Solid! is currently fundraising, but it already has plans to put out a consumer product in the near future, as early as the first quarter of next year.
But let me clear: As of now, I don’t know for sure that something like Solid! could help my son’s vision. He may have damage to his actual optic nerves from the tumor, which is wholly different from retinal deterioration. Furthermore, this first version of smart glasses may only have a few hours of battery life, designed for limited, at-home use.
Visual impairments that could potentially be alleviated by these glasses are prevalent in my family. My mother suffers from age-related macular degeneration (AMD), and my nephew might be dealing with some type of retinal damage too. AMD is believed to be a hereditary condition that can be transmitted through generations. It's possible that I might face this issue in the future, and it’s certainly a risk that could be inherited by our children as well.

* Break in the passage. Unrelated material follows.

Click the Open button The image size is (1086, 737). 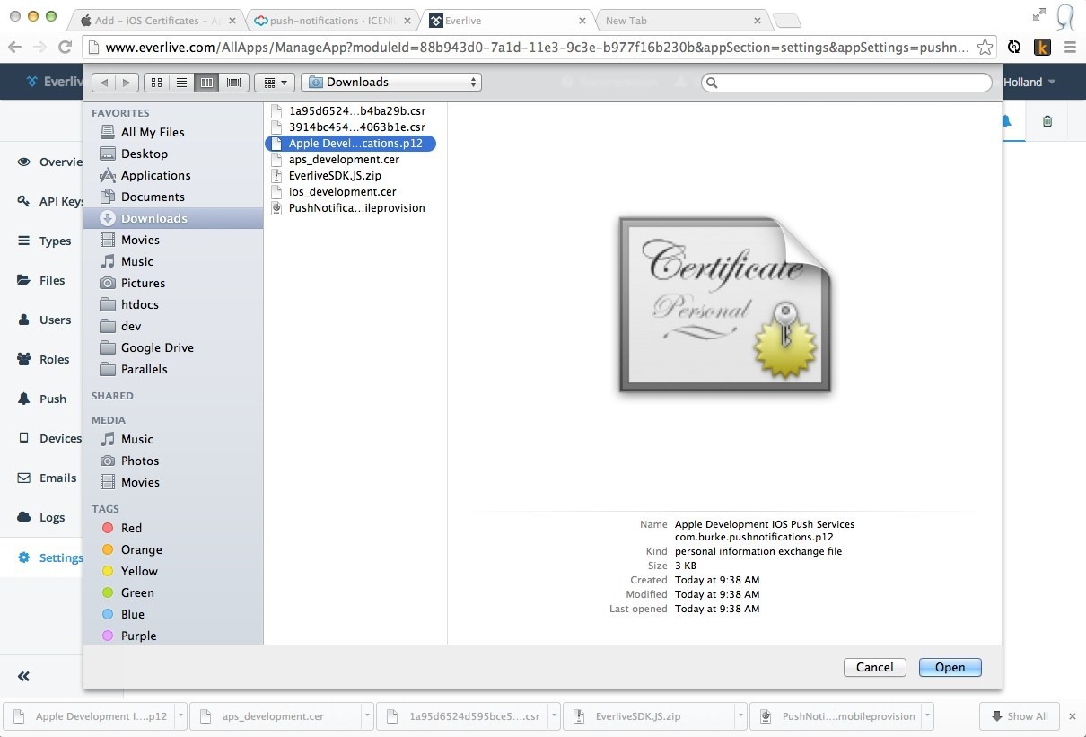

From my observations of my mother's struggle with AMD, I've come to realize that there is no simple solution for this condition.
As I described my son’s condition to another Solid! representative, he gave me a knowing grin.
"I've lost count of how many individuals have mentioned that while passing through here. You engage in the business talk, and then it shifts to my mom, my dad, my uncle, my grandfather."
From my observations of my mother's struggle with AMD, I've come to realize that there is no simple solution for this condition. It tends to progress over time, and the best treatments we have now can only hope to slow the deterioration of the retina. Technology like Solid! provides an alternative solution. But for me, it’s less that Solid!’s specific solution is the end-all-be-all. It’s that CES and the tech world at large are full of ideas just like this. A smart walking cane with GPS and AI built into it for the blind, advanced smart hearing aids, and even an at-home AI stethoscope.
While I usually don’t place all my faith in technological advancements for the future, attending CES this year shifted my perspective. I left the event feeling more optimistic and less skeptical about the groundbreaking technologies being developed that could significantly enhance our lives in just a few years.
Perhaps one day, it might actually allow our son to fulfill his dream of being behind the wheel of a car. I feel a greater sense of hope today than I ever have before.